The image of the early universe that we see in the CMB reveals a time shrouded in darkness. During this era, the 17 known particles first started to combine to form the universe’s first atoms. Electrons, protons, and neutrons came together to create neutral hydrogen atoms, a process that allowed photons—or light—to traverse the cosmos freely. That is the glow we see in the CMB. Soon after this, well, cosmically soonish, gravity played its part and brought these atoms together, forming the first stars and galaxies. This “let-there-be-light” event occurred about 100 million years after the Big Bang.

Over the next 13.7 billion years, the very fabric of the universe expanded rapidly. The fabric of the universe itself is stretching, meaning that galaxies are moving away from each other, not through space, but as part of the expansion of space. This expansion isn’t just happening in specific locations; it’s a universal phenomenon where everything is receding from everything. While only 13.7 billion years have passed since the first stars were forged, the particles for the farthest galaxies are more than 30 billion light-years away. They are farther away than time should allow because everything is stretching.

Let’s use the GN-z11 galaxy to illustrate. It’s 32 billion light years from us. The light we see from it was created about 400 million years after the Big Bang. Meanwhile, the GN-z11 galaxy kept traveling in space. If the Lambda constant for the expansion of the universe is correct, GN-z11 is now 32 billion light years away. And, that distance is only about halfway to the theorized current size of the known universe. The verified model of the universe predicts it extends out about 46.5 billion light-years in every direction which means its full size, its diameter, is 93 billion light-years currently, and expanding.

This also means the universe had to have expanded on average slightly faster than the speed of light; otherwise, the distance would be less than 13.4 billion light years, but it’s not. The GN-z11 galaxy is currently 32 billion light years away. That means the universe expanded at a rate of something like 1.39 times the speed of light, on average. That’s about the average speed that’s required for the universe’s expansion to push GN-z11 out 32 billion light years from us. Well, in truth, both are part of the expansion, and both are expanding from each other. One more clarification, we currently think the expansion of the universe is picking up, so that 1.39 times the speed of light is an average estimate of what was needed to account for the 32 billion light-year distance estimated between GN-z11 and Earth.

I guess the old saying:

“Nothing can travel faster than light,”

needs to be updated to: 

“Nothing but the universe itself can travel faster than light.”

Still from Hubblecast episode 89: Edwin Hubble” by Hubble Space Telescope / ESA is licensed under CC BY 2.0

This cosmic expansion was first observed by Edwin Hubble in the late 1920s. It underlies the notion that the universe began from a singularly dense point, and that point has been expanding ever since. The implications of this expansion are profound, influencing our understanding of the universe’s past, its future, and the ultimate fate of all its contents.

Current estimates, derived from redshift measurements, suggest the Cosmic Microwave Background (CMB) is about 46.5 billion light-years away from us in every direction. That’s where the get the size of the universe, the 93 billion light-year diameter of the “known” universe.

This vast scale is beyond human comprehension, but we can try to put it into perspective. Let’s talk about a journey to Proxima Centauri, our nearest stellar neighbor at a mere 4.24 light-years away. To frame how far that is, let’s compare it to our fastest planes. If one were to journey from London to New York aboard the Concorde, one of the fastest airplanes ever built, capable of making the trip in under three hours, it would still take over two million years to reach Proxima Centauri.

### GIVEN DATA
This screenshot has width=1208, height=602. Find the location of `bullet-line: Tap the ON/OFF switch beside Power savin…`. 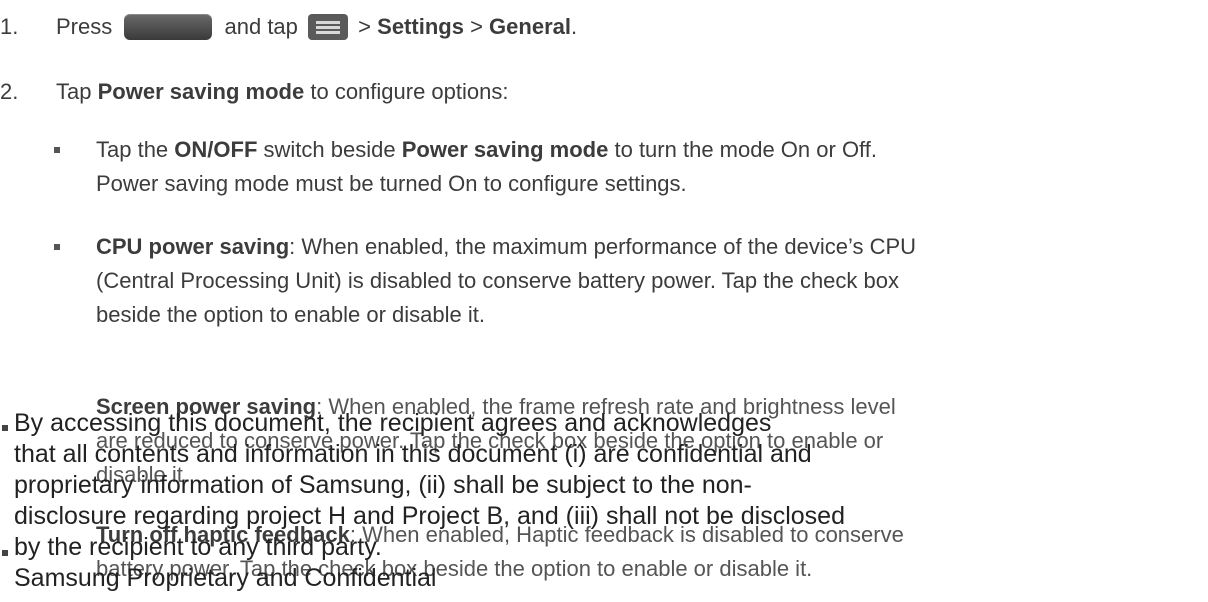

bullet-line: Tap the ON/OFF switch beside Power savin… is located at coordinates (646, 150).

### WHAT NEEDS TO BE DONE
Copy out, word for word, the part of the text on cosmic expansion starting with "This also means" and going on through "GN-z11 and Earth.".

### WRITTEN SOLUTION
This also means the universe had to have expanded on average slightly faster than the speed of light; otherwise, the distance would be less than 13.4 billion light years, but it’s not. The GN-z11 galaxy is currently 32 billion light years away. That means the universe expanded at a rate of something like 1.39 times the speed of light, on average. That’s about the average speed that’s required for the universe’s expansion to push GN-z11 out 32 billion light years from us. Well, in truth, both are part of the expansion, and both are expanding from each other. One more clarification, we currently think the expansion of the universe is picking up, so that 1.39 times the speed of light is an average estimate of what was needed to account for the 32 billion light-year distance estimated between GN-z11 and Earth.